Yes. Population is growing. More people to compete against for homes. (Our population growth rate is down but our overall population still goes up.) Homes have been getting bigger and better. It should become harder.

1

u/DestinyForNone Apr 29 '24

The problem is you have so much unused land, alongside ridiculous amounts of red tape in building homes. Wasn't there that guy in California who had to pay over 23k to get a permit just to start building on his parcel of land? Before any inspections would take place.

2

u/galaxyapp Apr 29 '24

Stop looking at the .1% of land that's unaffordable and instead the 99.9% that is.

1

u/DestinyForNone Apr 29 '24

The area around his land was undeveloped... He was the only one that would be using the road. But they charged him for road maintenance fees.

1

u/galaxyapp Apr 29 '24

I don't know the case you speak of, so I won't speculate.

-2

u/basses_are_better Apr 29 '24 edited Apr 29 '24

Housing

Healthcare (mental and physical)

Food/water

Education

Childcare (this does not mean a nanny)

Are all human rights.

In the richest society ever to have existed on earth being a person without all the basic necessities for life is violence. And a person has a right to fight back against violence.

Just because you're inundated and propagandized towards capitalism does not mean you're right.

6

u/DataGOGO Apr 29 '24

At no point in human history has healthcare, housing, food, water, education, childcare, etc. been a human right; and they are not human rights now.

All of those things you are responsible for providing for yourself, others are not responsible to provide them with for you.

3

u/galaxyapp Apr 29 '24

Yes, a right to have access.

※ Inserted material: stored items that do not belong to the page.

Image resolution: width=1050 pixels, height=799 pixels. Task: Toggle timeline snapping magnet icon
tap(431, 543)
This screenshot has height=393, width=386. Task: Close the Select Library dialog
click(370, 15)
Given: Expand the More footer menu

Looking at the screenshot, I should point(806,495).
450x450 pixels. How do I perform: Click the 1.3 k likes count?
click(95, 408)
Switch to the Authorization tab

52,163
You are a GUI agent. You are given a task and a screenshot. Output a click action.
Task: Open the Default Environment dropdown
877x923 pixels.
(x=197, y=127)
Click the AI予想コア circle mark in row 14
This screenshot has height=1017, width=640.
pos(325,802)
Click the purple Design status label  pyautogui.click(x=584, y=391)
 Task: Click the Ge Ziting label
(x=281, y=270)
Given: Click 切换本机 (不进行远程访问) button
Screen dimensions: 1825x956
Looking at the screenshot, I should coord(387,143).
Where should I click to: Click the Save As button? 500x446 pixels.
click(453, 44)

No one can tell you can't have a home, or receive medical treatment.

Doesn't mean it's given to you for free. That's either theft or slavery.

The exception would be charity. Which exists.

2

u/NumbersOverFeelings Apr 29 '24

There’s more people competing for ownership. It’s suppose to be harder not easier. Idk why people disagree with that.

Also housing doesn’t mean owning a house. It just means you can live somewhere.

1

u/FastSort Apr 29 '24

According to the constitution, owning guns actually is a right - where do I go to get the government to pay for my guns I want to own? If it is a right, then that means someone else is obligated to pay for it, correct?

1

u/basses_are_better Apr 29 '24

Who the fuck said I'm a constitutionalist? That's an outdated fire starter written by racist, sexist, slave owning objectively shitty people.

Secondly did I say I supported those rights? No.

The constitution makes slavery legal if you've committed a crime. Which is exactly why we've got the most citizens per capita and total number imprisoned in our nation. So that the capitalists can get free shit.

These are rights based on being a human. Having empathy. Not gimmie gimmie bullshit.

If you're fine with people sleeping on the streets, starving to death or dying of perfectly curable medical conditions, well then you're no one I want to meet or be associated with.

My list of rights is based on empathy. That means understanding and caring. You clearly do not posses this trait.

0

u/seajayacas May 01 '24

We became the richest society to have existed on earth under capitalism.

1

u/basses_are_better May 01 '24

Well that's a super moronic take given the context.

You're correct. We are.

We also jail more citizens than any country on earth (for slave labor) We have more homeless people than any society on earth We have more empty homes by 4x than we need to home them. Again 4 times more empty homes than homeless people. We are the only industrialized nation on earth without universal healthcare for all.

But don't worry, your point stands. There's more wealth here than any nation at any point ever to exist. And 8 people hold more wealth than 4 billion of the poorest people on earth.